La luna blanca como una pluma no dejaba que el cielo se oscureciera. Toda la noche las flores del castaño se veían blancas en el verde, y oscuro era el perifollo en las praderas. El viento de los jardines de Cambridge no iba ni a Tartaria ni a Arabia, sino que andaba como adormilado por entre las nubes azul grisáceas sobre los techos de Newnham. Allí, en el jardín, si necesitaba algún lugar para deambular, lo habría hallado entre los árboles. Y como su rostro sólo podría hallar rostros de mujeres, podía descubrirlo, inexpresivo, y mirar hacia las habitaciones donde, a esa hora —rostros vacíos, monótonos, sus blancos párpados sobre los ojos cerrados y manos desnudas sobre las sábanas— dormían incontables mujeres. Pero aquí y allá todavía brillaba una luz.

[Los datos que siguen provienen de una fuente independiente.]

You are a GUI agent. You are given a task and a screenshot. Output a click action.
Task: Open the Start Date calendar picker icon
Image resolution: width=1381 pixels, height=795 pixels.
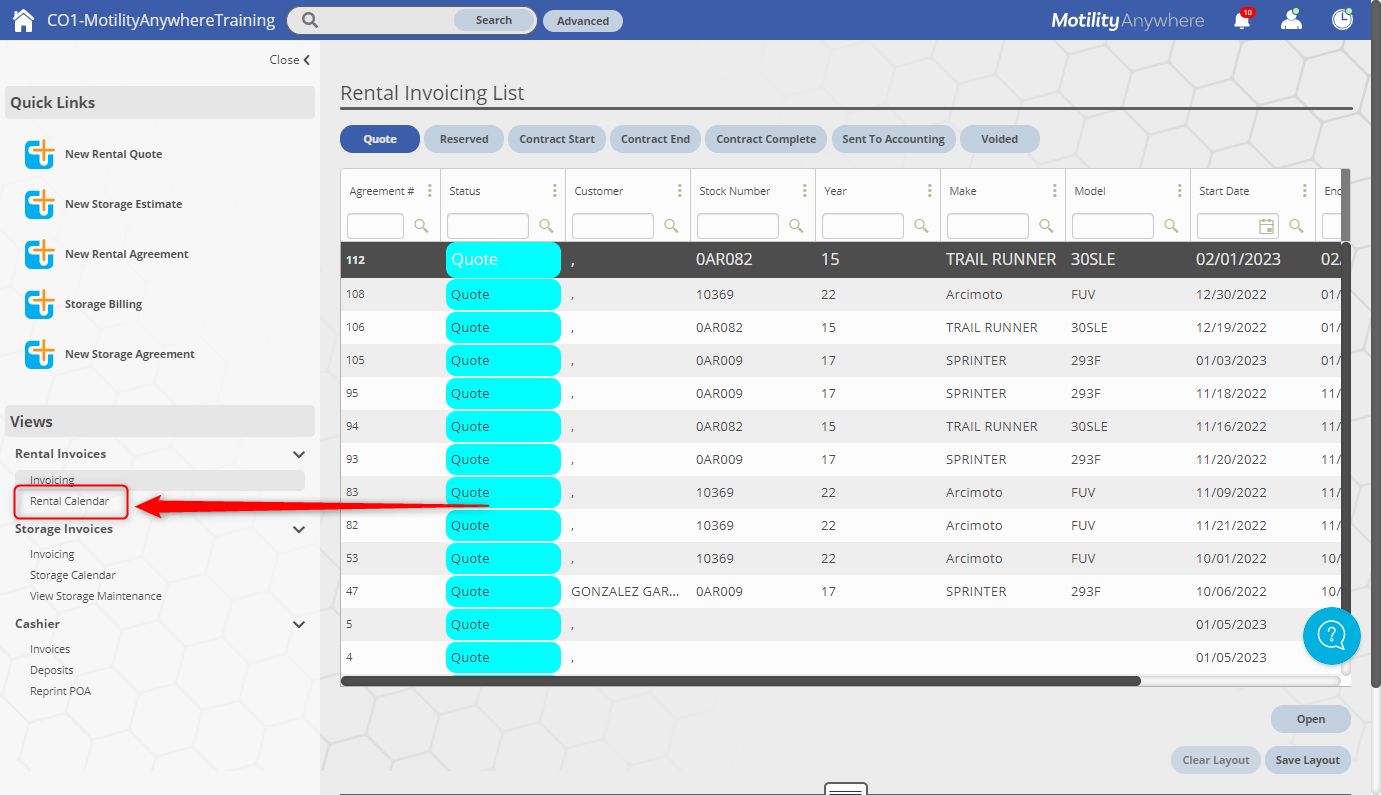(x=1266, y=226)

Uno podía imaginarse dos luces encendidas en la habitación de Ángela, viendo cuán iluminada ella misma estaba, y su reflejo resplandeciente en el espejo cuadrado. Toda ella estaba perfectamente delineada; tal vez era su alma. Pues el espejo devolvía una imagen estática, blanca y dorada, pantuflas rojas, pelo claro con hebillas azules, y nunca una arruga o sombra que rompiera la suavidad de Ángela y su reflejo en el espejo, como si le agradara ser Ángela. El momento en sí era agradable, la imagen luminosa colgando en el corazón de la noche, el santuario rompiendo con la negrura nocturna. Era de veras extraño tener esa prueba visible de la exactitud de las cosas; ese lirio perfecto flotando en la laguna del Tiempo, sin miedo, como si esto fuera suficiente, ese reflejo. Tal pensamiento reveló al volverse, y el espejo ya no reflejaba nada excepto el marco de la cama, y ella, corriendo de un lado al otro, pataleando y revoloteando, se convirtió en una mujer en su casa. Y cambió otra vez; los labios apretados sobre un libro negro, marcaba con el dedo lo que, seguramente, no podía ser una verdadera comprensión de la ciencia económica. Sólo Ángela Williams estaba en Newnham para poder ganarse la vida el día de mañana, y no podía olvidar, aún en los momentos de apasionada adoración, los cheques que su padre le enviaba desde Swansea; a su madre en el lavadero: vestidos rosas secándose en la soga, señal de que el lirio ya no flota en la laguna, sino que tiene su nombre escrito en una tarjeta como cualquier otro.
A. Williams, se podía leer a la luz de la luna; y a su lado una tal Mary o Eleanor, Mildred, Sarah, Phoebe, sobre tarjetas cuadradas clavadas en la puerta. Nombres, nada más que nombres. La fría luz blanca los arruinaba y encogía hasta que parecía que el único propósito de todos ellos era que obedecieran automáticamente a un llamado para apagar un incendio, reprimir una insurrección o sentarse a dar un examen. Tal es el poder de los nombres escritos en una tarjeta y clavados en una puerta. Tal era el parecido, por las baldosas, los pasillos y las puertas de las habitaciones, con una lechería o un convento, un lugar de reclusión y disciplina, donde los tarros de leche se mantienen puros y frescos y la ropa perfectamente limpia. En ese momento se escuchó una risa suave detrás de la puerta. Un reloj con sonido afectado marcó la hora, la una, las dos. Si es que el reloj estaba dando una orden, ésta no sería acatada. Incendio, insurrección, examen, todos enterrados por la risa, o apenas ocultos bajo la superficie, pues el sonido parecía borbotear desde las profundidades y barrer con delicadeza las horas, las reglas, la disciplina. Las cartas desparramadas sobre la cama. Sally en el suelo. Helena en la silla. Bertha calentándose en la chimenea. A. Williams entró bostezando.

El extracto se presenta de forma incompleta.